Just as quickly as the year started, my 4 stocks for 2011 tanked. I finished down 33%. Instead of sitting here and trying to make excuses for what should have been, I thought it would be more educational to clearly state where I went wrong and steps we should all avoid when trying to pick long-term stocks to invest in.
1. Follow your rules. The interesting part of this whole article is that many of the rules I broke I recently just shared with TWI readers in my report - How to Gain Double Digit with Your Stock Portfolio - before coming up with my picks for 2011. In other words, I did not listen to myself. Know your rules and stick with them.
2. Don’t be cocky. After a hot 2009 and a nice 2010, it is safe to say I was probably a little too cocky going into 2011. After all, everything I touched seemed to turn into gold, right? Well my clouded judgement misguided me and I ended up taking risks I normally do not partake in.
3. Don’t put all your eggs in one basket. Going into 2011, I placed a huge bet on oil. Whether that was a good or bad bet is a pointless argument at this point. The problem is that I put myself in an all or noting situation when 50% of my stocks had some sort of exposure to that commodity. While it might seem boring to spread your money around, when playing a long-term game it can mean the difference between an alright year and a disastrous one.
4. Avoid stocks with monster gains in the previous years. The law of gravity simply states what goes up must come down. A version of that law should be utilized by traders. While stocks won’t necessarily fall all the way down to $0, uptrends do not last forever.
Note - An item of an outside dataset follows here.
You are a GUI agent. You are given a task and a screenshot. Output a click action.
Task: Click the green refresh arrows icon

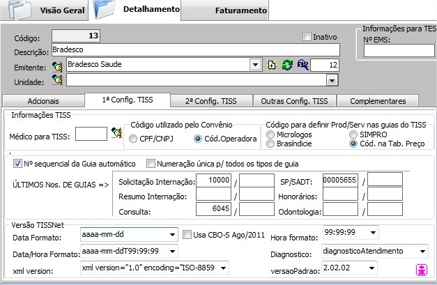[x=286, y=65]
If your stock has already gone up 50%-plus in the previous year, do you want to take the risk that it could do another 50 from there?
The most important point to take away from all this is to stick with what you know. A good rule of judgment to use in stock trading is the longer the time frame, the more you should know about that company and how it actually works. This is how you actually determine whether your company is just going through a minor speed bump or doomed for failure.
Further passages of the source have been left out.